** Task description **
Each entry below should be retyped exactly, with nothing omitted.

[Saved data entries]
──────

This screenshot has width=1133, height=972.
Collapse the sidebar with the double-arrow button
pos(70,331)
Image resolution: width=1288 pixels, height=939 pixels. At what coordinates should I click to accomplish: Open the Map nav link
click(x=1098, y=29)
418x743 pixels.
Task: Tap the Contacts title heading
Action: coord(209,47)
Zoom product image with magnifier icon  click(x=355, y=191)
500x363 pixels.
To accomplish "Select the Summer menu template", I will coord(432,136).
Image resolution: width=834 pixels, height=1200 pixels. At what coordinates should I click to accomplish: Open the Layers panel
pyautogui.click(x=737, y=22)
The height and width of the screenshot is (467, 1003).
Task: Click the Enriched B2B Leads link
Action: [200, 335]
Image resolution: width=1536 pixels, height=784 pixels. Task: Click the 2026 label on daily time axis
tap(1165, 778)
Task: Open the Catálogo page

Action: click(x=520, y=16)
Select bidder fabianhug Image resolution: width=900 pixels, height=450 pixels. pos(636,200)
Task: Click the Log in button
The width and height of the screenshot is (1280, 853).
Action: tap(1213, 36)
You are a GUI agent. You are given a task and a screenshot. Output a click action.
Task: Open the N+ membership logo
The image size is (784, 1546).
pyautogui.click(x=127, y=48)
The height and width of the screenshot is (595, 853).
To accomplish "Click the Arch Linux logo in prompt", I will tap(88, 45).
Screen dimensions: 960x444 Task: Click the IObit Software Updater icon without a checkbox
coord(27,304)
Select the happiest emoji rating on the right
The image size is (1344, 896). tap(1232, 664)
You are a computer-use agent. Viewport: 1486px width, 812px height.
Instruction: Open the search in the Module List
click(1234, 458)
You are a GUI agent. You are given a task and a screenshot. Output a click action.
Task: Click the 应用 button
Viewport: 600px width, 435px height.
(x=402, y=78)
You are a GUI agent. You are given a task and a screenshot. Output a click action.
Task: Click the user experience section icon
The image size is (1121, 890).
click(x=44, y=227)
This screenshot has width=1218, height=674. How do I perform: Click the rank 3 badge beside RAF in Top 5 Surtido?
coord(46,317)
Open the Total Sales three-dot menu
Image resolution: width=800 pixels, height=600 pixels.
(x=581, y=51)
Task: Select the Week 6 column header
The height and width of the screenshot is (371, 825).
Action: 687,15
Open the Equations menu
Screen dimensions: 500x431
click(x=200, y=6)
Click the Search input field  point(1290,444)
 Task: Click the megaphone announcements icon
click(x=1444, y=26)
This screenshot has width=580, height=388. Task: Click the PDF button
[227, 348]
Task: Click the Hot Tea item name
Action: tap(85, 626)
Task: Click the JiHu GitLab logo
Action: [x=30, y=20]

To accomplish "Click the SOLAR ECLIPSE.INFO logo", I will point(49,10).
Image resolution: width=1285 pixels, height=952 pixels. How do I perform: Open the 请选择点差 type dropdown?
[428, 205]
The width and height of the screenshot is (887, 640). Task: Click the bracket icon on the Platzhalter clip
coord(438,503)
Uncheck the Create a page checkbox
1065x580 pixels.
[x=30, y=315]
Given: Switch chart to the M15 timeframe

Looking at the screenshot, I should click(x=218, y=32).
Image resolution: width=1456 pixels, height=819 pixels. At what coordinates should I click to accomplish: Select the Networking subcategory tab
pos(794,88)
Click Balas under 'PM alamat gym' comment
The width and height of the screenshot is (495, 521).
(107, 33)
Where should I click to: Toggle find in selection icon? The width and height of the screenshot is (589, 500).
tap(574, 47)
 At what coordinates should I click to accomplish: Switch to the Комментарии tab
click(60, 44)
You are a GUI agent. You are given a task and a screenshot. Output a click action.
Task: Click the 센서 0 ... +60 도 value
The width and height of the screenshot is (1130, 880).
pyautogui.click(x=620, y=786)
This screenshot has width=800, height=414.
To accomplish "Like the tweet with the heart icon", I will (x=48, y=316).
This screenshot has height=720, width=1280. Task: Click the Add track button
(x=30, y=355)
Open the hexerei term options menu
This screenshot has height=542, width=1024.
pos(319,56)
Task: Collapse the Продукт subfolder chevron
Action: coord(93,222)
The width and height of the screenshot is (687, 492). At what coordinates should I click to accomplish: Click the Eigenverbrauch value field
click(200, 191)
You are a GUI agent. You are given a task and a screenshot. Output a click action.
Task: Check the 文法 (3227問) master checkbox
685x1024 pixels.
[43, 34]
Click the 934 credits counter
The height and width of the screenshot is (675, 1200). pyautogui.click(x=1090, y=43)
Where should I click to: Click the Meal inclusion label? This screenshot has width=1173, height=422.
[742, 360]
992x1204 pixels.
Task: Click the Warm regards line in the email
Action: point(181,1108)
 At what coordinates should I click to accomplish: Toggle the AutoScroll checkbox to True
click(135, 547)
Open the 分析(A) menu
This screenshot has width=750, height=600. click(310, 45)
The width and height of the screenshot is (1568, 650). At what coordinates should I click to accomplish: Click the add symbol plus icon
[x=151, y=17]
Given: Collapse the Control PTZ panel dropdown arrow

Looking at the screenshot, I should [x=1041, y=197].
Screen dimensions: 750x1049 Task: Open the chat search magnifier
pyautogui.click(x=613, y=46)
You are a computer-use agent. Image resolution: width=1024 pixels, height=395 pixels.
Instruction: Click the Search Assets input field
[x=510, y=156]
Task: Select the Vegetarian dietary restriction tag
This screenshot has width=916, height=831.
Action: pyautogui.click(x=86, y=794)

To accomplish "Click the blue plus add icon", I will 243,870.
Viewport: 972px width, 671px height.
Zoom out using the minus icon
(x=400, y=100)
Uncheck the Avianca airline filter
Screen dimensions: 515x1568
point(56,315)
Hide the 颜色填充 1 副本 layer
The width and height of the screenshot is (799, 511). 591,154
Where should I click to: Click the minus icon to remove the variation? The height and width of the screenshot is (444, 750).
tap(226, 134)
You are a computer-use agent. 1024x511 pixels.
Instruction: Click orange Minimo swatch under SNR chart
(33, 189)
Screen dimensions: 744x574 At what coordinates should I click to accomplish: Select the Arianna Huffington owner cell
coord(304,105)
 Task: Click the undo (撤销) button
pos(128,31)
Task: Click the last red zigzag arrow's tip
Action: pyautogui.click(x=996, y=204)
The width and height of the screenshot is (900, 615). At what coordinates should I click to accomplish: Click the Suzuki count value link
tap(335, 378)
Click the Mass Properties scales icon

──────

** Result of the task **
This screenshot has width=1133, height=972.
Collapse the sidebar with the double-arrow button
pos(70,331)
Image resolution: width=1288 pixels, height=939 pixels. At what coordinates should I click to accomplish: Open the Map nav link
click(x=1098, y=29)
418x743 pixels.
Task: Tap the Contacts title heading
Action: coord(209,47)
Zoom product image with magnifier icon  click(x=355, y=191)
500x363 pixels.
To accomplish "Select the Summer menu template", I will coord(432,136).
Image resolution: width=834 pixels, height=1200 pixels. At what coordinates should I click to accomplish: Open the Layers panel
pyautogui.click(x=737, y=22)
The height and width of the screenshot is (467, 1003).
Task: Click the Enriched B2B Leads link
Action: [200, 335]
Image resolution: width=1536 pixels, height=784 pixels. Task: Click the 2026 label on daily time axis
tap(1165, 778)
Task: Open the Catálogo page

Action: click(x=520, y=16)
Select bidder fabianhug Image resolution: width=900 pixels, height=450 pixels. pos(636,200)
Task: Click the Log in button
The width and height of the screenshot is (1280, 853).
Action: tap(1213, 36)
You are a GUI agent. You are given a task and a screenshot. Output a click action.
Task: Open the N+ membership logo
The image size is (784, 1546).
pyautogui.click(x=127, y=48)
The height and width of the screenshot is (595, 853).
To accomplish "Click the Arch Linux logo in prompt", I will tap(88, 45).
Screen dimensions: 960x444 Task: Click the IObit Software Updater icon without a checkbox
coord(27,304)
Select the happiest emoji rating on the right
The image size is (1344, 896). tap(1232, 664)
You are a computer-use agent. Viewport: 1486px width, 812px height.
Instruction: Open the search in the Module List
click(1234, 458)
You are a GUI agent. You are given a task and a screenshot. Output a click action.
Task: Click the 应用 button
Viewport: 600px width, 435px height.
(x=402, y=78)
You are a GUI agent. You are given a task and a screenshot. Output a click action.
Task: Click the user experience section icon
The image size is (1121, 890).
click(x=44, y=227)
This screenshot has width=1218, height=674. How do I perform: Click the rank 3 badge beside RAF in Top 5 Surtido?
coord(46,317)
Open the Total Sales three-dot menu
Image resolution: width=800 pixels, height=600 pixels.
(x=581, y=51)
Task: Select the Week 6 column header
The height and width of the screenshot is (371, 825).
Action: 687,15
Open the Equations menu
Screen dimensions: 500x431
click(x=200, y=6)
Click the Search input field  point(1290,444)
 Task: Click the megaphone announcements icon
click(x=1444, y=26)
This screenshot has width=580, height=388. Task: Click the PDF button
[227, 348]
Task: Click the Hot Tea item name
Action: tap(85, 626)
Task: Click the JiHu GitLab logo
Action: [x=30, y=20]

To accomplish "Click the SOLAR ECLIPSE.INFO logo", I will point(49,10).
Image resolution: width=1285 pixels, height=952 pixels. How do I perform: Open the 请选择点差 type dropdown?
[428, 205]
The width and height of the screenshot is (887, 640). Task: Click the bracket icon on the Platzhalter clip
coord(438,503)
Uncheck the Create a page checkbox
1065x580 pixels.
[x=30, y=315]
Given: Switch chart to the M15 timeframe

Looking at the screenshot, I should click(x=218, y=32).
Image resolution: width=1456 pixels, height=819 pixels. At what coordinates should I click to accomplish: Select the Networking subcategory tab
pos(794,88)
Click Balas under 'PM alamat gym' comment
The width and height of the screenshot is (495, 521).
(107, 33)
Where should I click to: Toggle find in selection icon? The width and height of the screenshot is (589, 500).
tap(574, 47)
 At what coordinates should I click to accomplish: Switch to the Комментарии tab
click(60, 44)
You are a GUI agent. You are given a task and a screenshot. Output a click action.
Task: Click the 센서 0 ... +60 도 value
The width and height of the screenshot is (1130, 880).
pyautogui.click(x=620, y=786)
This screenshot has width=800, height=414.
To accomplish "Like the tweet with the heart icon", I will (x=48, y=316).
This screenshot has height=720, width=1280. Task: Click the Add track button
(x=30, y=355)
Open the hexerei term options menu
This screenshot has height=542, width=1024.
pos(319,56)
Task: Collapse the Продукт subfolder chevron
Action: coord(93,222)
The width and height of the screenshot is (687, 492). At what coordinates should I click to accomplish: Click the Eigenverbrauch value field
click(200, 191)
You are a GUI agent. You are given a task and a screenshot. Output a click action.
Task: Check the 文法 (3227問) master checkbox
685x1024 pixels.
[43, 34]
Click the 934 credits counter
The height and width of the screenshot is (675, 1200). pyautogui.click(x=1090, y=43)
Where should I click to: Click the Meal inclusion label? This screenshot has width=1173, height=422.
[742, 360]
992x1204 pixels.
Task: Click the Warm regards line in the email
Action: point(181,1108)
 At what coordinates should I click to accomplish: Toggle the AutoScroll checkbox to True
click(135, 547)
Open the 分析(A) menu
This screenshot has width=750, height=600. click(310, 45)
The width and height of the screenshot is (1568, 650). At what coordinates should I click to accomplish: Click the add symbol plus icon
[x=151, y=17]
Given: Collapse the Control PTZ panel dropdown arrow

Looking at the screenshot, I should [x=1041, y=197].
Screen dimensions: 750x1049 Task: Open the chat search magnifier
pyautogui.click(x=613, y=46)
You are a computer-use agent. Image resolution: width=1024 pixels, height=395 pixels.
Instruction: Click the Search Assets input field
[x=510, y=156]
Task: Select the Vegetarian dietary restriction tag
This screenshot has width=916, height=831.
Action: pyautogui.click(x=86, y=794)

To accomplish "Click the blue plus add icon", I will 243,870.
Viewport: 972px width, 671px height.
Zoom out using the minus icon
(x=400, y=100)
Uncheck the Avianca airline filter
Screen dimensions: 515x1568
point(56,315)
Hide the 颜色填充 1 副本 layer
The width and height of the screenshot is (799, 511). 591,154
Where should I click to: Click the minus icon to remove the variation? The height and width of the screenshot is (444, 750).
tap(226, 134)
You are a computer-use agent. 1024x511 pixels.
Instruction: Click orange Minimo swatch under SNR chart
(33, 189)
Screen dimensions: 744x574 At what coordinates should I click to accomplish: Select the Arianna Huffington owner cell
coord(304,105)
 Task: Click the undo (撤销) button
pos(128,31)
Task: Click the last red zigzag arrow's tip
Action: pyautogui.click(x=996, y=204)
The width and height of the screenshot is (900, 615). At what coordinates should I click to accomplish: Click the Suzuki count value link
tap(335, 378)
Click the Mass Properties scales icon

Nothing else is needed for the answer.